Table 3. Metrics comparison of different robbery detection networks
Fig. 3.
figure 3

Comparison of metrics evolution over training time of all networks. (a) Epochs vs. Accuracy. (b) Epochs vs. Loss.

Fig. 4.
figure 4

Metrics evolution over training time of ROBNet1. (a) Epochs vs. Accuracy. (b) Epochs vs. Loss.

The training algorithm was implemented using Python 3.6 on a PC with Intel i7-8700 at 3.7 GHz CPU, 64 GB RAM and a NVIDIA GeForce GTX 1080 Ti GPU. The proposed CNN was trained during 120 epochs using an Adam optimizer [32] with a learning rate of 0.001, a momentum term \(\beta _1\) of 0.9, a momentum term \(\beta _2\) of 0.999 and a mini-batch size of 8. Furthermore, we added a 10% dropout rate before the fully-connected layers to prevent overfitting. Figure 3 shows the evolution of network accuracy and loss over training time of all the networks. Table 3 compares the performance of the five networks in terms of classification accuracy from the validation set.

From Table 4 we chose ROBNet1 as the best network, as it presented the highest classification accuracy value and the lowest cost when evaluating in the validation set (Fig. 4). What is more, ROBNet1 is nearly 1.3% more accurate when compared to the second best accuracy and it presents 80,703,104 less parameters. Furthermore, we observe in Fig. 3 that only ROBNet1 shows a little difference between the training and validation values over the training time, meaning that it prevents overfitting problems and has better performance than the other networks when it comes to predicting new samples outside the training set.

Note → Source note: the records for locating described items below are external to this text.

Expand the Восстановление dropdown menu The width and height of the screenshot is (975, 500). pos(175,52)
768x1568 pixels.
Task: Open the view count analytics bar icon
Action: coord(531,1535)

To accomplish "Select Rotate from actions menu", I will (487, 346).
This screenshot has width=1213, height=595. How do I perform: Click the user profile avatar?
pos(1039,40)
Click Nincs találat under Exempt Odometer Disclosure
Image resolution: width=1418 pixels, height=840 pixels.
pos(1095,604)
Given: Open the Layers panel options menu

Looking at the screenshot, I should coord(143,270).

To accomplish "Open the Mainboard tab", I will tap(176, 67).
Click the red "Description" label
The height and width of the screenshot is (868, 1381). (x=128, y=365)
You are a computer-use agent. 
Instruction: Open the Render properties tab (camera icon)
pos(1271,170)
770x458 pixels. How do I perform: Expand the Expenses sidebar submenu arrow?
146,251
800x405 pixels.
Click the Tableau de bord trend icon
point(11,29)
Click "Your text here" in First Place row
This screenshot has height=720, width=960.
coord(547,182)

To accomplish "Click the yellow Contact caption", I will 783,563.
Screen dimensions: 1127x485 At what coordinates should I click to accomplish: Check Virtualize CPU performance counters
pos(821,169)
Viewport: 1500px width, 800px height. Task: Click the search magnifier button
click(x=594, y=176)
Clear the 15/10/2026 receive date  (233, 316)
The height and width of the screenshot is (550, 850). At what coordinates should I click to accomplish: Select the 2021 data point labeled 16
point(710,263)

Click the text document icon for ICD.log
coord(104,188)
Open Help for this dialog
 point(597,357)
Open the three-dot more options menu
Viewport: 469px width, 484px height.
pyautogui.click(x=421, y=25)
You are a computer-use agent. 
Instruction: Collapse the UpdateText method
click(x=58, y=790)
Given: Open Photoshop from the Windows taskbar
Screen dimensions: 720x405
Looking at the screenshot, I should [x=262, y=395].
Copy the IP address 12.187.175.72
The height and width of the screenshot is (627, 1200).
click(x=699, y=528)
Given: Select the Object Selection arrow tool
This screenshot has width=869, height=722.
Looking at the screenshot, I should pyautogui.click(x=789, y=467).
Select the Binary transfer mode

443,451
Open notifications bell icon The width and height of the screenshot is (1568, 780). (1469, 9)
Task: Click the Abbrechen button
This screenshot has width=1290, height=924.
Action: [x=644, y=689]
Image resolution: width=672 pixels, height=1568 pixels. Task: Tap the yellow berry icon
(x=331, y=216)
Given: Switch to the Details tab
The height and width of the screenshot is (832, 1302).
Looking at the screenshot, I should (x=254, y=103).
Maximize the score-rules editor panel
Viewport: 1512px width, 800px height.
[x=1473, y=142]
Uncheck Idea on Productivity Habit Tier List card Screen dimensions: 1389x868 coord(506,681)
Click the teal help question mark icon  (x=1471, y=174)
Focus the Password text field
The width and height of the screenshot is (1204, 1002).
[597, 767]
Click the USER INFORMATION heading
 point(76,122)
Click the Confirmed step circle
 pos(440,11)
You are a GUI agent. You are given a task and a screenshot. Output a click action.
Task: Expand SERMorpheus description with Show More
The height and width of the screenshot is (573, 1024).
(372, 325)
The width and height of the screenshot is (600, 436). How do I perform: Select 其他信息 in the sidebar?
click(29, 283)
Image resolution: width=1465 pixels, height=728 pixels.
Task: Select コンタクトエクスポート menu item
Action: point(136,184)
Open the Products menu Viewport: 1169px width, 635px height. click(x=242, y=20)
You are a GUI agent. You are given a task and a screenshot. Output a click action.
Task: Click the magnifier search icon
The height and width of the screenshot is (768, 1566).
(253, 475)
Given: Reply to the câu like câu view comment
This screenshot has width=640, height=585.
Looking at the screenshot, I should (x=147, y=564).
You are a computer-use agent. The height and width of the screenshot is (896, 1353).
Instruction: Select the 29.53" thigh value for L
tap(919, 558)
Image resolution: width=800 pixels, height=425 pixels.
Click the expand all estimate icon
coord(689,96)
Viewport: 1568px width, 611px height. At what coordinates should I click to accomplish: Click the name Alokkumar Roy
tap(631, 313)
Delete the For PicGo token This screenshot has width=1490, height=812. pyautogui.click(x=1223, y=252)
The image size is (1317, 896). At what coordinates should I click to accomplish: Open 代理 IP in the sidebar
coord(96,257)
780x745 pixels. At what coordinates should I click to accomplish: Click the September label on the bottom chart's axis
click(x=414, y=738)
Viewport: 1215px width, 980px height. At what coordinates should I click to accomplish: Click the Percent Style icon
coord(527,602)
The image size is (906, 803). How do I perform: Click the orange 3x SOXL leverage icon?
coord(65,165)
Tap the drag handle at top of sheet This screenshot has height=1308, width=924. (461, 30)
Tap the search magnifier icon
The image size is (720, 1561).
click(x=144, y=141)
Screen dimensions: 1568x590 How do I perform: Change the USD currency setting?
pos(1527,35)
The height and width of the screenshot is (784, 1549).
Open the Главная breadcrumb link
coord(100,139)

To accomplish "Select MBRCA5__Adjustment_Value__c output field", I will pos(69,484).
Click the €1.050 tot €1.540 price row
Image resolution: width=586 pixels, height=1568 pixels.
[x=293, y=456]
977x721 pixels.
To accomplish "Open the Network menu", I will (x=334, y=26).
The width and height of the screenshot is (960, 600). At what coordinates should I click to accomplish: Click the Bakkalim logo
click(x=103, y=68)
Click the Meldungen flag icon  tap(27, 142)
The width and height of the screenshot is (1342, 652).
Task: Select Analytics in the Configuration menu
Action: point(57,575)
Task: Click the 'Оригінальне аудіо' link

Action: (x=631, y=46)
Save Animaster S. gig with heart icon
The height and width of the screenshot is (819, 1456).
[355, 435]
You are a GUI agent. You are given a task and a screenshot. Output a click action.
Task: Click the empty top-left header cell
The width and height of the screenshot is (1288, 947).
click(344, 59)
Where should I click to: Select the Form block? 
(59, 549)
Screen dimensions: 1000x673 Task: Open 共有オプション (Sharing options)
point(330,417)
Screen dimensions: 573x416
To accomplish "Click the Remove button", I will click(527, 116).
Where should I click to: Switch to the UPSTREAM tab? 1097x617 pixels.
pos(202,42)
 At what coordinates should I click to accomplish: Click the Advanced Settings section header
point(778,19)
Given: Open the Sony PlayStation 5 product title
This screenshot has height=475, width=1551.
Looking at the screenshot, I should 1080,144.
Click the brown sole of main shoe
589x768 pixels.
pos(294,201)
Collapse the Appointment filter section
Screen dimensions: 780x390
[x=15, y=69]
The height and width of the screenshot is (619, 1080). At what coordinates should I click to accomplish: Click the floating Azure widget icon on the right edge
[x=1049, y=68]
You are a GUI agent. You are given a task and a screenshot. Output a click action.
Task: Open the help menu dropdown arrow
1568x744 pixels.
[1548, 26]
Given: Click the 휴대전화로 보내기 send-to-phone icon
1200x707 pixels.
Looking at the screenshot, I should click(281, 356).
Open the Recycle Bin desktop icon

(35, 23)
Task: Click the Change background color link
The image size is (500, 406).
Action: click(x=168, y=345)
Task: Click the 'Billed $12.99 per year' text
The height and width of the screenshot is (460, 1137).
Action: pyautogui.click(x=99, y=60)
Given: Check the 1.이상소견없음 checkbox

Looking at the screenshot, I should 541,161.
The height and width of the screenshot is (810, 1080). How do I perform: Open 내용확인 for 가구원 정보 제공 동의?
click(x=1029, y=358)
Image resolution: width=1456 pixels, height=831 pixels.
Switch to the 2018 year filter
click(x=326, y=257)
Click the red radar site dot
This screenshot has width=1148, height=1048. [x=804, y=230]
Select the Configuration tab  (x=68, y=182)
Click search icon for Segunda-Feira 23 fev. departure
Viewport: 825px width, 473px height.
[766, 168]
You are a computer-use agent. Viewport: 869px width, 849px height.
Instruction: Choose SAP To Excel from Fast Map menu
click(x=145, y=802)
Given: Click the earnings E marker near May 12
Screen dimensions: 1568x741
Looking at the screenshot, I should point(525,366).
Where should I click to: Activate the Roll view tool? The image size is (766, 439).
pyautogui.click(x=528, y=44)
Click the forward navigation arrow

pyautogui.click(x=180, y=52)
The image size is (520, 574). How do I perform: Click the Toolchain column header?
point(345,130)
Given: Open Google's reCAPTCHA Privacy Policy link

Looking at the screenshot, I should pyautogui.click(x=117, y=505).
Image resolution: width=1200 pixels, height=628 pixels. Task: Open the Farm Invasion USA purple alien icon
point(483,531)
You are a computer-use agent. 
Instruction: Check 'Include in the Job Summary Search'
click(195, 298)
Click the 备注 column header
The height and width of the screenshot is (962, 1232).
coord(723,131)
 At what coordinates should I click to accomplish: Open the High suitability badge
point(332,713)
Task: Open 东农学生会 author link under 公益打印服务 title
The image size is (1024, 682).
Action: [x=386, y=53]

Finally, in Table 4 we compared our results with those achieved using the method of [11] with the UNI-Crime dataset. Although their training accuracy is slightly higher than ours, our validation accuracy is higher than theirs by more than five percentage points. This fact supports our preference of using RGB inputs instead of optical flow inputs.

Table 4. Metrics comparison of different robbery detection networks

4 Conclusion

In this paper, we have presented an efficient end-to-end trainable deep neural network to tackle the problem of violent robbery detection in CCTV videos.

We presented a dataset that encompasses both normal and robbery scenarios. What is more, some of the normal videos contained in our dataset correspond to moments before or after the robbery, which ensures that our method can discern between normal and robbery events even in the same environment.

The proposed method is able to encode both the spatial and temporal changes using convolutional LSTM layers that receive a sequence of features extracted by a pre-trained CNN from the original video frames. The classification accuracy evaluated in the validation dataset achieves a value of 96.69%. Although this is a promising result, further improvements need to be done in order to offer a scalable and marketable product, such as severely increasing the number of videos and scenarios of the dataset, reducing the computational cost, among others.